(Stored data entries)
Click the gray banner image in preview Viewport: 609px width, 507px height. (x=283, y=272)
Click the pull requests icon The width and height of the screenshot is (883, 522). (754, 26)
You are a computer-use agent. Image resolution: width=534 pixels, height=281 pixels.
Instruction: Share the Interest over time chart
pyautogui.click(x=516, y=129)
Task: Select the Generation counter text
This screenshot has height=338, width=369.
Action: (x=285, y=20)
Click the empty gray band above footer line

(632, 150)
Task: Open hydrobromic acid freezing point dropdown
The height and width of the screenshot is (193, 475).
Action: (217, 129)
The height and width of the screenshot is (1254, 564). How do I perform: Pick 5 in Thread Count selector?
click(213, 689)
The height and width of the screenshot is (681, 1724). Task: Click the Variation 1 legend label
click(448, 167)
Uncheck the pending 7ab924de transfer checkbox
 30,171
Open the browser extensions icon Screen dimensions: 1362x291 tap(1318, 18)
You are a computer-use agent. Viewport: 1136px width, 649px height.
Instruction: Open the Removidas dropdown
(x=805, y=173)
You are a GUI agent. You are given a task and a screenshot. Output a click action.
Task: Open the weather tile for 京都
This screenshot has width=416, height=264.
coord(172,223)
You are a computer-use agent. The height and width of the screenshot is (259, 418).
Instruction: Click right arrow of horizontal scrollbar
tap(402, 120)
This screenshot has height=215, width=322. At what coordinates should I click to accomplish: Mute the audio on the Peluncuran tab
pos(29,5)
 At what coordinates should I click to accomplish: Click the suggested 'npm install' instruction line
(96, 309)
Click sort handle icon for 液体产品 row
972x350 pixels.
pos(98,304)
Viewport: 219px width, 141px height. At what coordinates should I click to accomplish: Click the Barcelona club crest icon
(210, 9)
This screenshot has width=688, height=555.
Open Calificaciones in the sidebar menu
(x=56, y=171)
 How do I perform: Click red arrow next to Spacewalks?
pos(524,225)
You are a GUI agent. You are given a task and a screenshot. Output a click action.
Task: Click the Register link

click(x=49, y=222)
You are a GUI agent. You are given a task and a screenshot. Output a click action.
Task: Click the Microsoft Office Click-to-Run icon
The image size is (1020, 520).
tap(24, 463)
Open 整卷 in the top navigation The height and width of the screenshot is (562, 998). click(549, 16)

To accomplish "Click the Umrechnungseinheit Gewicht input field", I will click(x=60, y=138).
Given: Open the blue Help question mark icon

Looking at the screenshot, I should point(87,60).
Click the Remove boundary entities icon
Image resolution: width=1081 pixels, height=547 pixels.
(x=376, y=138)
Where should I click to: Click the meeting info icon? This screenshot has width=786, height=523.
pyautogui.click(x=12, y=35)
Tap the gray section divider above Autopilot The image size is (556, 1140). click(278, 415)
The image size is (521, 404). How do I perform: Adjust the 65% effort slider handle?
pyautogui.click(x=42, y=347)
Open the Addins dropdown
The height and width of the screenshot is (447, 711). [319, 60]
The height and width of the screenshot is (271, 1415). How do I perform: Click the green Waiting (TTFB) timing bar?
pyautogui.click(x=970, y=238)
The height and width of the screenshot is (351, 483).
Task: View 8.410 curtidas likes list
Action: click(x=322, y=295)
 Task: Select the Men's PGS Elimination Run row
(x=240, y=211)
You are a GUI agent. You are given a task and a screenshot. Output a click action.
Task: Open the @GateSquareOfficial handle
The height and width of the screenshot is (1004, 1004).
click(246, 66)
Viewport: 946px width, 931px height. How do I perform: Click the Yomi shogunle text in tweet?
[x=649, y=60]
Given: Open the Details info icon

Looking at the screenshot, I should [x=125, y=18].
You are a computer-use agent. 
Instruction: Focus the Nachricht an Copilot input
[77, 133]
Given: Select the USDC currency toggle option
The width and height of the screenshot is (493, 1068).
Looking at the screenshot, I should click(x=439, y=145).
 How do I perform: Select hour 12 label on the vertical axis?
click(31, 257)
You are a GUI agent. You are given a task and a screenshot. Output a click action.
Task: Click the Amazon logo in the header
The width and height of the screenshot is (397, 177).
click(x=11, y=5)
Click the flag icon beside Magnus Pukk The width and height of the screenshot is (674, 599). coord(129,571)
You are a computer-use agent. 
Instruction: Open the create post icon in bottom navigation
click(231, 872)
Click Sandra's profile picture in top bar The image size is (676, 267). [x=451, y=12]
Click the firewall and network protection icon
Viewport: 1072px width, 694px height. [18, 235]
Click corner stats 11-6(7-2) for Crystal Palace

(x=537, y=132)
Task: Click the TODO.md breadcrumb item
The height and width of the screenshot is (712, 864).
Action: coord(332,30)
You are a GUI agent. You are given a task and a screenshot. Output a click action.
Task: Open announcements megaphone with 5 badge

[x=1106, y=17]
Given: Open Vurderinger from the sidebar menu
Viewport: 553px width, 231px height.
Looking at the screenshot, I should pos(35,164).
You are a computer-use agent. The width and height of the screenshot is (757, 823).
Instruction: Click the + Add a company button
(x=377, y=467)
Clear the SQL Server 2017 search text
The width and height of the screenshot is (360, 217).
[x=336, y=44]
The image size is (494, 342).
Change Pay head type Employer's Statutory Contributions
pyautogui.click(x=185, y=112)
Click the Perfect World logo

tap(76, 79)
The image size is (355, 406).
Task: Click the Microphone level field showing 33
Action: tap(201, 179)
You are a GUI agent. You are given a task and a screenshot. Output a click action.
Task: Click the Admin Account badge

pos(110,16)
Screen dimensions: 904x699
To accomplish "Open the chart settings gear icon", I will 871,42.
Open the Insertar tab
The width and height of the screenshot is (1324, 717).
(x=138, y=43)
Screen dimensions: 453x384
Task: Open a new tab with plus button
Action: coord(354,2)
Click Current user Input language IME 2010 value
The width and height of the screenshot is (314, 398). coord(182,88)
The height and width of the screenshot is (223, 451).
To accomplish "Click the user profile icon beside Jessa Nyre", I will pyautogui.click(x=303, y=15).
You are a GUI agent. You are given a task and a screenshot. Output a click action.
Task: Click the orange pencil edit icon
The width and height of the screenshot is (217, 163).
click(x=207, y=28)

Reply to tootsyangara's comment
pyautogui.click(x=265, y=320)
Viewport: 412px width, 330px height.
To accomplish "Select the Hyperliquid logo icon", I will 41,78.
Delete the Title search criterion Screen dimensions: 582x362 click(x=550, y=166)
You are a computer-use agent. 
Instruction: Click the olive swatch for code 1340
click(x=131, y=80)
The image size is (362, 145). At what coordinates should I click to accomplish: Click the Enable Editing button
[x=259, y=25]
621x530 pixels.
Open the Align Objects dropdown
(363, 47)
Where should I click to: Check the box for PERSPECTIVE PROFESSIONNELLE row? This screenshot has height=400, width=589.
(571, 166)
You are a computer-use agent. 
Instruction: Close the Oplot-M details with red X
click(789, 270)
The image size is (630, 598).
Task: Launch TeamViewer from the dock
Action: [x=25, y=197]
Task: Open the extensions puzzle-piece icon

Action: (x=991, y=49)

■ **WORK REQUEST**
Take every line above that includes the string "will" and return it.

■ **REPLY**
To accomplish "Click the Umrechnungseinheit Gewicht input field", I will click(x=60, y=138).
To accomplish "Open the chart settings gear icon", I will 871,42.
To accomplish "Click the user profile icon beside Jessa Nyre", I will pyautogui.click(x=303, y=15).
To accomplish "Select the Hyperliquid logo icon", I will 41,78.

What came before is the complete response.